# Exercise prompt
When you reach the line containing "You are a computer-use agent. The image" in the entries below, begin reproducing lines exactly, and stop once the line containing "You are a computer-use agent. 1000x1042" is done.

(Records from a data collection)
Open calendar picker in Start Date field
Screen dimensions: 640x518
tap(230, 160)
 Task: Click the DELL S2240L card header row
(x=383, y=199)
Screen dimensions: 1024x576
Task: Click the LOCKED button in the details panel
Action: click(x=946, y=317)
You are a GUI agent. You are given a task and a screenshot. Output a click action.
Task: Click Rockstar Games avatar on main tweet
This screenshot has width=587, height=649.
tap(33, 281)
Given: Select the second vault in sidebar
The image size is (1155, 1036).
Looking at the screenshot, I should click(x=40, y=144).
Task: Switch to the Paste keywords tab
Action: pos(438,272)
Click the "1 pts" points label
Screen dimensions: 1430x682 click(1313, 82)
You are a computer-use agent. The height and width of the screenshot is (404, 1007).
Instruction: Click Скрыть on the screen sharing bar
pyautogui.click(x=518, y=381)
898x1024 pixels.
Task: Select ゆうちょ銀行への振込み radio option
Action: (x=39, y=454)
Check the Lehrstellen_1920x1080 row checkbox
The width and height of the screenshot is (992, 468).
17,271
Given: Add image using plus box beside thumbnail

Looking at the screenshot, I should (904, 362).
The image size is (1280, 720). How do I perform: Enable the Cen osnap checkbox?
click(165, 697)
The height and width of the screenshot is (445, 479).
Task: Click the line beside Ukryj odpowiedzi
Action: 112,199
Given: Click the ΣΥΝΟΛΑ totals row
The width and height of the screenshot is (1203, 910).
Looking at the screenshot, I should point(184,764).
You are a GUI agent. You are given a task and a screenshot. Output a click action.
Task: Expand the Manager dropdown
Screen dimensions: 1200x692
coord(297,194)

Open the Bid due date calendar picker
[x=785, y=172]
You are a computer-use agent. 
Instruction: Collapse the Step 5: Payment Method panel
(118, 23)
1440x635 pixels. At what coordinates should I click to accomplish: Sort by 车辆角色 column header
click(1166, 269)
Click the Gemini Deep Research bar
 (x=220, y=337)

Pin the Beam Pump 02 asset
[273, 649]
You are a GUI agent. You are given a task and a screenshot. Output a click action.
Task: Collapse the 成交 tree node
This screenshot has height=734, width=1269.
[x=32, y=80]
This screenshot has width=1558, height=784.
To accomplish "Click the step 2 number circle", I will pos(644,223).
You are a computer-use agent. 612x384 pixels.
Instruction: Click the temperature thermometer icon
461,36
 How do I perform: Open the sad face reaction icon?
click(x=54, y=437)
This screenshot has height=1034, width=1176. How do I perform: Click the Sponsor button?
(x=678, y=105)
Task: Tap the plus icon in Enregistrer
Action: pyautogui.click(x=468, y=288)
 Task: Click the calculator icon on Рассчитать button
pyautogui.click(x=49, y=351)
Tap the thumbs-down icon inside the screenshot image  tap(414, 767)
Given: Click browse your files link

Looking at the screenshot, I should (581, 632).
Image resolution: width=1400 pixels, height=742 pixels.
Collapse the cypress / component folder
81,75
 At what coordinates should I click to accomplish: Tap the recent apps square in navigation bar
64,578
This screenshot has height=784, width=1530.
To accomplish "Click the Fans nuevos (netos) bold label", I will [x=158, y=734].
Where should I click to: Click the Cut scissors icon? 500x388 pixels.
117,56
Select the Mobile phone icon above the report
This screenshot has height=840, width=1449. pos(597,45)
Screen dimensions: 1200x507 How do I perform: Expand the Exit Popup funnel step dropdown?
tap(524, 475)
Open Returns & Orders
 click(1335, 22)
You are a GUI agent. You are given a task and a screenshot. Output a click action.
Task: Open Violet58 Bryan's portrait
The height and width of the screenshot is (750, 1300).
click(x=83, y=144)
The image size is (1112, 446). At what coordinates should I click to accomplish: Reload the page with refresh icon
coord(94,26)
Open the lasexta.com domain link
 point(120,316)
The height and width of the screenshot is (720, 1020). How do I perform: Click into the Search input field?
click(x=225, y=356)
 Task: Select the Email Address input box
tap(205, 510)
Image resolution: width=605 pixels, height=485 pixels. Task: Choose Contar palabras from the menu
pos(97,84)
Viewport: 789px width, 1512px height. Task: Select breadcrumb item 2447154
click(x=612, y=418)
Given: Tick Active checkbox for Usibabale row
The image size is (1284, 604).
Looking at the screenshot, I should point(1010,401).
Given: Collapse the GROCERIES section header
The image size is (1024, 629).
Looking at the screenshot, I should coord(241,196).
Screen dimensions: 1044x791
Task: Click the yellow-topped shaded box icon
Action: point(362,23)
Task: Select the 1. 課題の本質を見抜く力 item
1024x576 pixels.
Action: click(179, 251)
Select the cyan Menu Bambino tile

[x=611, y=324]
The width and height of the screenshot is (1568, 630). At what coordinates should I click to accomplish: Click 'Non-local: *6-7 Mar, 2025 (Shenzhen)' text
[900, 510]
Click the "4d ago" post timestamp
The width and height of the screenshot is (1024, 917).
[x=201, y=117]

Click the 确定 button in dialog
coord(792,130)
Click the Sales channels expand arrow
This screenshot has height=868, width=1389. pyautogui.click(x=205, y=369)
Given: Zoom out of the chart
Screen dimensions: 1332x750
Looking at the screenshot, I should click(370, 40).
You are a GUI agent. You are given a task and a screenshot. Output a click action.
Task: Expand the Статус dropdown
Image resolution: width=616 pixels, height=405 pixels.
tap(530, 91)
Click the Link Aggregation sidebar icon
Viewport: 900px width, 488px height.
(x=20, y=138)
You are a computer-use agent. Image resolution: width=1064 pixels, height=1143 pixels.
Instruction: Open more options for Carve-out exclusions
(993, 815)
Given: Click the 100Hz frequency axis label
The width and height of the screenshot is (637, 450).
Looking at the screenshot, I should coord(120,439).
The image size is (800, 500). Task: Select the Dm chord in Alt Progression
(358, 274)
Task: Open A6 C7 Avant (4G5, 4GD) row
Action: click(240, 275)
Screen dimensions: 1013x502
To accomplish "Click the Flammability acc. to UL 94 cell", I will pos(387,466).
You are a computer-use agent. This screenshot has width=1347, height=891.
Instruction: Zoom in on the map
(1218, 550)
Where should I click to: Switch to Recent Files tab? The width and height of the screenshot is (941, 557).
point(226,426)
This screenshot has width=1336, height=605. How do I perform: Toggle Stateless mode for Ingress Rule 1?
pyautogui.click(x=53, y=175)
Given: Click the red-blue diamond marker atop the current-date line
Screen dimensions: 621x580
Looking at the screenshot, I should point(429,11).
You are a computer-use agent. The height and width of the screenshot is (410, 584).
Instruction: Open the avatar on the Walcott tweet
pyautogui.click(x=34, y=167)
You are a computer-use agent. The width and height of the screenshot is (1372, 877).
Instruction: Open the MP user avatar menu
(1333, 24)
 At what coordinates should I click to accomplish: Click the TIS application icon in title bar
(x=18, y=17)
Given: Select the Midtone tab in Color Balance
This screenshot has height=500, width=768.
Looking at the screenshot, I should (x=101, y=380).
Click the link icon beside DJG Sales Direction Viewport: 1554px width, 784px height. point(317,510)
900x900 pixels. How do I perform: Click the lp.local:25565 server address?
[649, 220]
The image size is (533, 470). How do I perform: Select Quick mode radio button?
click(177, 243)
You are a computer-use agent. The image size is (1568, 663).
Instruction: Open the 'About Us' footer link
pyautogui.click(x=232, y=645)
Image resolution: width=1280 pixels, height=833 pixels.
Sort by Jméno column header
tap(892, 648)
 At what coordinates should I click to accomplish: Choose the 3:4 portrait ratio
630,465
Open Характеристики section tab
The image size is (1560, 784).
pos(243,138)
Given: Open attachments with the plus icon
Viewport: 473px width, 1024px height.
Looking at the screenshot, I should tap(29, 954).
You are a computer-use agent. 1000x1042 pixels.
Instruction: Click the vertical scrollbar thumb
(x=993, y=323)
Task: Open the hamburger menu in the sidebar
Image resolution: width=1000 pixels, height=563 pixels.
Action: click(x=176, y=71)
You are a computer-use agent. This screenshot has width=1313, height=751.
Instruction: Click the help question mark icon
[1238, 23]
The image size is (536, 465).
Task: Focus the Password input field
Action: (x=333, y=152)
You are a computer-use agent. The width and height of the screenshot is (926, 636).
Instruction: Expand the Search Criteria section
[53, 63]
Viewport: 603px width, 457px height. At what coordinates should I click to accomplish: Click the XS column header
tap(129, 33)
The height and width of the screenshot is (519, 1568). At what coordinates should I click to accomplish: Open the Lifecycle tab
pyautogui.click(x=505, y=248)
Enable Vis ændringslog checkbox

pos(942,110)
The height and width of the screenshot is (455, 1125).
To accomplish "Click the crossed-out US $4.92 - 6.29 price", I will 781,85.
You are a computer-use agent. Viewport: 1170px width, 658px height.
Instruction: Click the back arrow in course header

# Answer for the task
You are a computer-use agent. The image size is (1568, 663).
Instruction: Open the 'About Us' footer link
pyautogui.click(x=232, y=645)
Image resolution: width=1280 pixels, height=833 pixels.
Sort by Jméno column header
tap(892, 648)
 At what coordinates should I click to accomplish: Choose the 3:4 portrait ratio
630,465
Open Характеристики section tab
The image size is (1560, 784).
pos(243,138)
Given: Open attachments with the plus icon
Viewport: 473px width, 1024px height.
Looking at the screenshot, I should tap(29, 954).
You are a computer-use agent. 1000x1042 pixels.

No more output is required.